INFORMATION GIVEN
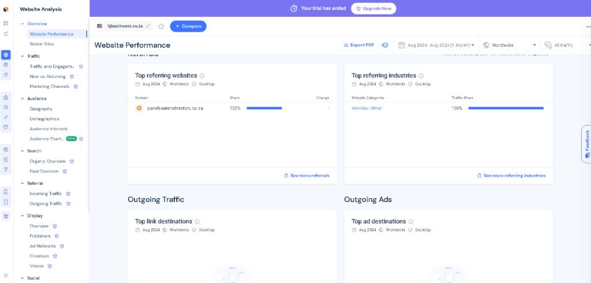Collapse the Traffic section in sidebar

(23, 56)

--

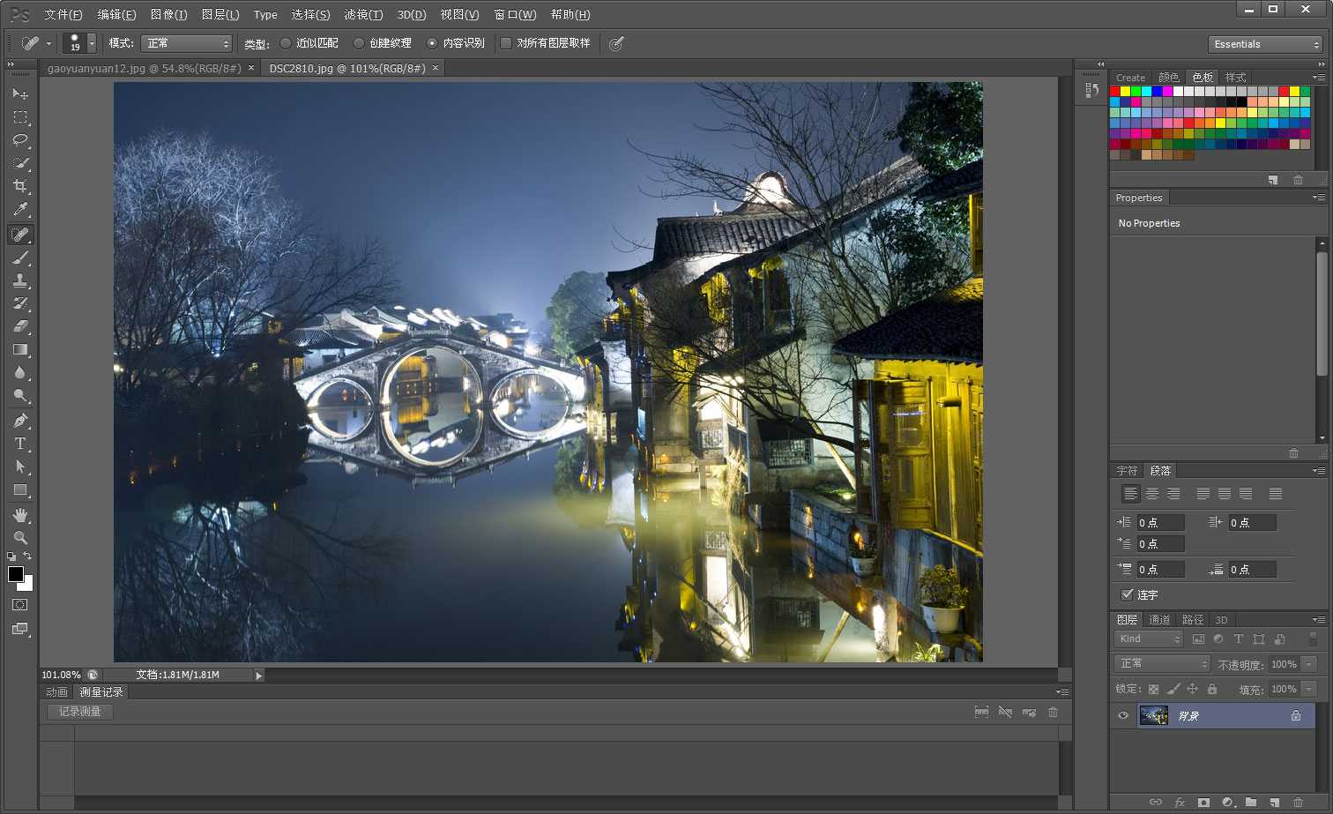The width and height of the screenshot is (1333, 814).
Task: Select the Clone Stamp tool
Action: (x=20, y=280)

WHAT YOU NEED TO DO
Switch "Clone Stamp" to "Healing Brush" in the stretch from the line containing "The width and" through the line containing "Action: (x=20, y=280)", and write out only those lines with everything else unchanged. Leave the picture out.

ANSWER BELOW
The width and height of the screenshot is (1333, 814).
Task: Select the Healing Brush tool
Action: (x=20, y=280)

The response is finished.